[PROBLEM]
A single number is wanted: how many lines of the records below contain the word "blue".

Saved data entries
------------------------------

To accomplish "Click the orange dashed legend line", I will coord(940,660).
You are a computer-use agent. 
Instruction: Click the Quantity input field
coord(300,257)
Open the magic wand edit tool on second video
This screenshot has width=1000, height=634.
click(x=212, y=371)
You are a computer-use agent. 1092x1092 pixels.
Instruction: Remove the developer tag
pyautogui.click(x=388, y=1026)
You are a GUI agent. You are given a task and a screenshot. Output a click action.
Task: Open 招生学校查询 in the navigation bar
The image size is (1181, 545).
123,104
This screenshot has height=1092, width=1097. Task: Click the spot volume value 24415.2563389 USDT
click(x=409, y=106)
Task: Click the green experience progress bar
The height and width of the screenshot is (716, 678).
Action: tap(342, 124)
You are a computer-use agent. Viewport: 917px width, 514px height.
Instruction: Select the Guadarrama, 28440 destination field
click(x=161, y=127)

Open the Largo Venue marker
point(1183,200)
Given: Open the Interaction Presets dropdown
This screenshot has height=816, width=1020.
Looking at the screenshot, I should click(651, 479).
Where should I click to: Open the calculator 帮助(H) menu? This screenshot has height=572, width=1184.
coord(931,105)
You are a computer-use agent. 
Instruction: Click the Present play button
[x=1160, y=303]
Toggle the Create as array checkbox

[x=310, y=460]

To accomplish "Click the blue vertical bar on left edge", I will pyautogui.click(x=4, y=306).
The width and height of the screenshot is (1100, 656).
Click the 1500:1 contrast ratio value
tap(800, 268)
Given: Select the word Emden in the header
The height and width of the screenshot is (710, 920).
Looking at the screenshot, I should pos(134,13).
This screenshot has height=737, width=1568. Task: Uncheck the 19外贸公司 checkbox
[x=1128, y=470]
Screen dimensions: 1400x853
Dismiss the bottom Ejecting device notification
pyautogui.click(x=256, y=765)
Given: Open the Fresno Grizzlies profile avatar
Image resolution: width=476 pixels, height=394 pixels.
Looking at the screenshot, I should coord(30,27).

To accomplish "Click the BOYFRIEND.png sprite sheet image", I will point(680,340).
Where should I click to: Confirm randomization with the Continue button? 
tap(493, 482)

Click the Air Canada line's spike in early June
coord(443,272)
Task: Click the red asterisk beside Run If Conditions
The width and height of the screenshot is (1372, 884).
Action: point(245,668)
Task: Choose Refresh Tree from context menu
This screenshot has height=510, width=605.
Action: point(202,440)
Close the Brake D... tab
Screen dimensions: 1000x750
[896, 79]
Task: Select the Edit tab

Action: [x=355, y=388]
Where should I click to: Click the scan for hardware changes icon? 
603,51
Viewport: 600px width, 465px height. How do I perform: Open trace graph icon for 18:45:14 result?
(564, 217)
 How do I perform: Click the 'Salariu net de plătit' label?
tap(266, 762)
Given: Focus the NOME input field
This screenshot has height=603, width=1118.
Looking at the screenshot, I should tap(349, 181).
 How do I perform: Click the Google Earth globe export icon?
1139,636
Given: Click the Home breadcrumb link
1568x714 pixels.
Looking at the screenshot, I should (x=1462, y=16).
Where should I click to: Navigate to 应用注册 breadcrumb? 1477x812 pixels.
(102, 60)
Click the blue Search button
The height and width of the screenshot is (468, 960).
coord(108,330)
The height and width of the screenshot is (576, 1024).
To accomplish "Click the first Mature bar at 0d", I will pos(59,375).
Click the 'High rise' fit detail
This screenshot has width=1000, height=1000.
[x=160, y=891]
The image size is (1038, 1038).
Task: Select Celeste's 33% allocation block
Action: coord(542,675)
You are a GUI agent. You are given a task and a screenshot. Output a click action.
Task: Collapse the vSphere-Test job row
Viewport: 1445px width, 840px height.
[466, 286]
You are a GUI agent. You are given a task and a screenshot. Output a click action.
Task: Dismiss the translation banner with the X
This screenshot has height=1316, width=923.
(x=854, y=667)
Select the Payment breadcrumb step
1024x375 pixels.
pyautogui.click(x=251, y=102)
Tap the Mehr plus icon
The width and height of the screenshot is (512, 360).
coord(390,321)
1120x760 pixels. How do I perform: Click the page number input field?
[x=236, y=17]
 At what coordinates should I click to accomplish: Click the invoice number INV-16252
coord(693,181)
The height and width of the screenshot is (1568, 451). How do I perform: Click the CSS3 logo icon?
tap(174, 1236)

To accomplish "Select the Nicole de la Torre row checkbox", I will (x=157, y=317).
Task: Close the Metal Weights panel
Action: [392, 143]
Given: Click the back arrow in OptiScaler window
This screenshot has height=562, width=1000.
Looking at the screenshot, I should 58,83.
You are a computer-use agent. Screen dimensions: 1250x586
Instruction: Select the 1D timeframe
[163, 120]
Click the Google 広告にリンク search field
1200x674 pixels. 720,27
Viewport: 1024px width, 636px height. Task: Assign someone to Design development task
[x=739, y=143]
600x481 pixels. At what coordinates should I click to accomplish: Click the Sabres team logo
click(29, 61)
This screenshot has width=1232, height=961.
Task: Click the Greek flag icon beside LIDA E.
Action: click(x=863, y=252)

------------------------------

[ANSWER TO THE EXERCISE]
2